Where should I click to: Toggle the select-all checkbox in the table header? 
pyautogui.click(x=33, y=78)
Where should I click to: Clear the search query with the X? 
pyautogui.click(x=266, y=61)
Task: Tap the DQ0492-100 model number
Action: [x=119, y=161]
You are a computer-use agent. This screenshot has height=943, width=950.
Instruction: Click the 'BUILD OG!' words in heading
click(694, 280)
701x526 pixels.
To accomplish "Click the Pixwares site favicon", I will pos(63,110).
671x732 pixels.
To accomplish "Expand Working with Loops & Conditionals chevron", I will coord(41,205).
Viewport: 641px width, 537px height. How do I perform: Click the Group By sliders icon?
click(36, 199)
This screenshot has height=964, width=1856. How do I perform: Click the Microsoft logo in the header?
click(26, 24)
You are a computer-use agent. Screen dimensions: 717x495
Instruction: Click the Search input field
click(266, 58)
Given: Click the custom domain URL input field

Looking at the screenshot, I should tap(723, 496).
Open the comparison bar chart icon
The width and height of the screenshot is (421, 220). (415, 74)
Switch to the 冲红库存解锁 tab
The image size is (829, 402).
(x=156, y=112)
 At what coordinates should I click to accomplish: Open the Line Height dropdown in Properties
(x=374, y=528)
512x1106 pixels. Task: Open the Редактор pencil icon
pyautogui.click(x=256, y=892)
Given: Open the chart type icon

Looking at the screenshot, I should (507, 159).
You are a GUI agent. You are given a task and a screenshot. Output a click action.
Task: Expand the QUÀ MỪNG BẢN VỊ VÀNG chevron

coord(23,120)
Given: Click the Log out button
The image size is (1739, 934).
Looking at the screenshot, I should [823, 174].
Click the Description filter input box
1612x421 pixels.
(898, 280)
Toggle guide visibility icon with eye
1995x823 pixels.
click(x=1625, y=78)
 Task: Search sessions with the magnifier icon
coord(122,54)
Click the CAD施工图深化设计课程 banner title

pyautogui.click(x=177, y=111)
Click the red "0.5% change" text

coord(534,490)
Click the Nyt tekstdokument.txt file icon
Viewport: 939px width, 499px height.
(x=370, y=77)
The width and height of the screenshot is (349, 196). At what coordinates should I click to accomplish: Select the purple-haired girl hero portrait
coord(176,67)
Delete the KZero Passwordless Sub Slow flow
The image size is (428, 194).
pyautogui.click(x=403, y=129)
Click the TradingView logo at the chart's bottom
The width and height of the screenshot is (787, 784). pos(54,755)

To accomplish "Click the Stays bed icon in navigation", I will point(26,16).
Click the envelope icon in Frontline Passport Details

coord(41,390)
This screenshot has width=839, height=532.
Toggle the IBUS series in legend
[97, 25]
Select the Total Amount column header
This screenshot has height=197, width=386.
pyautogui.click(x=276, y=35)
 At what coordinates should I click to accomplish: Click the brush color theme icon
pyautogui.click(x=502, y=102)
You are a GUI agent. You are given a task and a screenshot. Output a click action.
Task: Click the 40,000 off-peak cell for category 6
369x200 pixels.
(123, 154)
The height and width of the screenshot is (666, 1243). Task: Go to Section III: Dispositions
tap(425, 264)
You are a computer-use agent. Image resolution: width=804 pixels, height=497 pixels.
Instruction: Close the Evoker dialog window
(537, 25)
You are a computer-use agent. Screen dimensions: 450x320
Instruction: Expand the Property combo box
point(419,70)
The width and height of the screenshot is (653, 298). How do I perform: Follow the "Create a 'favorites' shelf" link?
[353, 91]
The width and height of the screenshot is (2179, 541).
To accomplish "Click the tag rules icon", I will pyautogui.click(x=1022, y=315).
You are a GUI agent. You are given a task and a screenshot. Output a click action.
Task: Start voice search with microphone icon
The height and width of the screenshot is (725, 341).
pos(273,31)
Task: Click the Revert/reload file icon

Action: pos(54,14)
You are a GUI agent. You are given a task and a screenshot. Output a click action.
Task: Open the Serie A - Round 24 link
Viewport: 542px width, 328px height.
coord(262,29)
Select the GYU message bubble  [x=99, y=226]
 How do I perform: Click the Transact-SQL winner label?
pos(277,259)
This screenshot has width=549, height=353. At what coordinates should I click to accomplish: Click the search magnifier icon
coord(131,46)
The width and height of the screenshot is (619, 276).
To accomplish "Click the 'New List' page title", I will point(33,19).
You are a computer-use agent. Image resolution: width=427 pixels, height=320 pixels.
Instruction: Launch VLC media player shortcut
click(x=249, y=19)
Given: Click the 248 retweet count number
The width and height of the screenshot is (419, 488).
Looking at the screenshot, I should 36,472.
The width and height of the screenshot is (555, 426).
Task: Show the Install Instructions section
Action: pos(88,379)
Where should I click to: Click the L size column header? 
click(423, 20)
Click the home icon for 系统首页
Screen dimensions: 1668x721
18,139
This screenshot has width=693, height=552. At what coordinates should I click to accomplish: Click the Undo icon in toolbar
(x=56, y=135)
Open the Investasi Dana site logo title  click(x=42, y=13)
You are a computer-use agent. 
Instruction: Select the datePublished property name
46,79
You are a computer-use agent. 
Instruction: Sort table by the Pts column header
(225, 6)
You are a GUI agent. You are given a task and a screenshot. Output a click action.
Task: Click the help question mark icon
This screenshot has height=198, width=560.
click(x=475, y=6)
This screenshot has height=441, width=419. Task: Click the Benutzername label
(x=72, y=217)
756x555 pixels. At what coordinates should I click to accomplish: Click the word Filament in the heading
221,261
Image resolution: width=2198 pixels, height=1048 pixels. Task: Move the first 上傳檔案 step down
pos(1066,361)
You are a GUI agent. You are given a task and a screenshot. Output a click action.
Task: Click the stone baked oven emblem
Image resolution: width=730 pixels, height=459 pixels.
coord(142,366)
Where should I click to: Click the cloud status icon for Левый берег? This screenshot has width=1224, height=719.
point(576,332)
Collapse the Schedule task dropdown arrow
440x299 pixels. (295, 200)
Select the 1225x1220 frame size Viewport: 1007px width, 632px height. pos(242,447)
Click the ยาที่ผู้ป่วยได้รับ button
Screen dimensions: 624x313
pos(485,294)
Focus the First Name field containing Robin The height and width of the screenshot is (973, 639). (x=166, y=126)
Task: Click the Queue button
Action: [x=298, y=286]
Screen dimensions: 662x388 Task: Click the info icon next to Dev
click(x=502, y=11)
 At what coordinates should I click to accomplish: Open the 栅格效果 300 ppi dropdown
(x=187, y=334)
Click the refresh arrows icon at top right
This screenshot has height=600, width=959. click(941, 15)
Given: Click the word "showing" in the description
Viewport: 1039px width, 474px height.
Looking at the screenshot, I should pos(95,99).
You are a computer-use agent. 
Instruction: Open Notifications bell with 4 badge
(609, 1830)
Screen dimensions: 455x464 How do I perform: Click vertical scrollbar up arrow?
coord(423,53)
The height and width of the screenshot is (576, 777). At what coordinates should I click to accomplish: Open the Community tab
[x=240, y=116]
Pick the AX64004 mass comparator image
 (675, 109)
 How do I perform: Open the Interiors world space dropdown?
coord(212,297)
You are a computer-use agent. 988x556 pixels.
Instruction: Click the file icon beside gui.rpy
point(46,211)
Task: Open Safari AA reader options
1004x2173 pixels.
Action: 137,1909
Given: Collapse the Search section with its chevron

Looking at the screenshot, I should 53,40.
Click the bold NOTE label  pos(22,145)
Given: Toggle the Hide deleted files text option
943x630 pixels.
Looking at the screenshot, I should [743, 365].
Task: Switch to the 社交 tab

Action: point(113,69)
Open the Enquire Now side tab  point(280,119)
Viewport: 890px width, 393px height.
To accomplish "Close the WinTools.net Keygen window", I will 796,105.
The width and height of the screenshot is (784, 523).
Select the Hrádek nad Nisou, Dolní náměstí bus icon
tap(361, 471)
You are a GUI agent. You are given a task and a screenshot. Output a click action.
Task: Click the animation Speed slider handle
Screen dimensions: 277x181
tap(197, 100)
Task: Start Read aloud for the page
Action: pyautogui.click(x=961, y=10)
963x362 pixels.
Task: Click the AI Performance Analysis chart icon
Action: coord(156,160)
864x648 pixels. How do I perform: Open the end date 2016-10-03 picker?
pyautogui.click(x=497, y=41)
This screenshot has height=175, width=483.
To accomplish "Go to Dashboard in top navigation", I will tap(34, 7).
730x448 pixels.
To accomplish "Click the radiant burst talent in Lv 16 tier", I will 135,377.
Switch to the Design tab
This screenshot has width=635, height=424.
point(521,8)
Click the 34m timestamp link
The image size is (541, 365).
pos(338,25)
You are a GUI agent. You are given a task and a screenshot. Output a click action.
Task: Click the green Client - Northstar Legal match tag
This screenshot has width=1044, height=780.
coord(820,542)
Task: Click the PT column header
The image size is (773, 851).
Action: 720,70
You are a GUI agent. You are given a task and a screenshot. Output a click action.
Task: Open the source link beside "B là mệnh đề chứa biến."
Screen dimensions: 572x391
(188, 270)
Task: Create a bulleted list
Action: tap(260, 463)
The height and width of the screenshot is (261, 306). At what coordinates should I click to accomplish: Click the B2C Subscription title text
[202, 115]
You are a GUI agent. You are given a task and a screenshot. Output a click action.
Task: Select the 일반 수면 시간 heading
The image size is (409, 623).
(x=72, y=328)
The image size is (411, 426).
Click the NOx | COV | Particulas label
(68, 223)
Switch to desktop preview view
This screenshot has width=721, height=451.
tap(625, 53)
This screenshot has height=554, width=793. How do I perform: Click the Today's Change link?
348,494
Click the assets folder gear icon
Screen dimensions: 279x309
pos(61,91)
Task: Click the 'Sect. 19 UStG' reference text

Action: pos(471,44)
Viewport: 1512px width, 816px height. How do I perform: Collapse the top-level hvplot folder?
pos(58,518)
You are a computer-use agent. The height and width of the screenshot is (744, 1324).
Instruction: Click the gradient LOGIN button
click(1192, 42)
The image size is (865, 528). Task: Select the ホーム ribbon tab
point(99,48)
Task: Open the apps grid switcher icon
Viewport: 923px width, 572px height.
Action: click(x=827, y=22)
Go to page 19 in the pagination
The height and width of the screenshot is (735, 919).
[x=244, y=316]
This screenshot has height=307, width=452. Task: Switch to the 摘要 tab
········
GOAL OF THE EXERCISE
Starting from the first line of the records above, retype each line exactly up to and including the one that contains "Given: Click the Log out button", and nothing more.

RESULT
Where should I click to: Toggle the select-all checkbox in the table header? 
pyautogui.click(x=33, y=78)
Where should I click to: Clear the search query with the X? 
pyautogui.click(x=266, y=61)
Task: Tap the DQ0492-100 model number
Action: [x=119, y=161]
You are a computer-use agent. This screenshot has height=943, width=950.
Instruction: Click the 'BUILD OG!' words in heading
click(694, 280)
701x526 pixels.
To accomplish "Click the Pixwares site favicon", I will pos(63,110).
671x732 pixels.
To accomplish "Expand Working with Loops & Conditionals chevron", I will coord(41,205).
Viewport: 641px width, 537px height. How do I perform: Click the Group By sliders icon?
click(36, 199)
This screenshot has height=964, width=1856. How do I perform: Click the Microsoft logo in the header?
click(26, 24)
You are a computer-use agent. Screen dimensions: 717x495
Instruction: Click the Search input field
click(266, 58)
Given: Click the custom domain URL input field

Looking at the screenshot, I should tap(723, 496).
Open the comparison bar chart icon
The width and height of the screenshot is (421, 220). (415, 74)
Switch to the 冲红库存解锁 tab
The image size is (829, 402).
(x=156, y=112)
 At what coordinates should I click to accomplish: Open the Line Height dropdown in Properties
(x=374, y=528)
512x1106 pixels. Task: Open the Редактор pencil icon
pyautogui.click(x=256, y=892)
Given: Open the chart type icon

Looking at the screenshot, I should (507, 159).
You are a GUI agent. You are given a task and a screenshot. Output a click action.
Task: Expand the QUÀ MỪNG BẢN VỊ VÀNG chevron

coord(23,120)
Given: Click the Log out button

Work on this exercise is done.